10.3. à 19 h – Tamperetalo

Dans le cadre du cycle consacré à la compositrice Kaija Saariaho, son oratorio la Passion de Simone est joué à Tamperetalo par l’orchestre de chambre Avanti! et la compagnie de théâtre française la Chambre aux échos dans une mise en scène d’Aleksi Barrière.

L’œuvre d’un grand romancier et d’une des plus talentueuses compositrices orchestrales et vocales vivantes, La Passion de Simone n’a pas été écrite pour la scène. Mais elle contient tous les éléments d’un théâtre imaginaire et collectif : une femme, dont on ne sait rien sinon qu’elle est notre contemporaine, s’interroge sur le parcours de vie de Simone Weil (1909-1943) et se demande ce qu’elle peut retenir de cette « traversée lumineuse » d’une philosophe et activiste qui, sans concession, s’est efforcée de vivre l’oppression et la violence dont étaient victimes ses frères humains, pour mieux la comprendre et la combattre.

Ce monologue est hanté par la voix pensante de Simone Weil elle-même, absente/présente sous la forme d’une comédienne, par un ensemble vocal de quatre personnes qui sont « les autres » au sens large, victimes et témoins passés et présents de l’oppression humaine, et un orchestre de chambre qui accompagne ces tableaux et ces méditations comme un paysage intérieur.

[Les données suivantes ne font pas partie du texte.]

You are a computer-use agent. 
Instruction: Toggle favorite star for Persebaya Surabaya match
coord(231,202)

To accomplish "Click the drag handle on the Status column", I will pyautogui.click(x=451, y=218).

Tous ces interprètes sont réunis dans un seul espace dépouillé, non pour illustrer une biographie, mais « refaire en pensée le chemin [d’une] agonie ». Nous ne sommes pas conviés à être spectateurs d’un drame, mais à participer à une prière agnostique autour de notre mémoire et de nos valeurs collectives, telles que cristallisées par l’intransigeance et la soif d’absolu d’un individu hors-norme. La musique est, en définitive, la forme la plus pure de théâtre.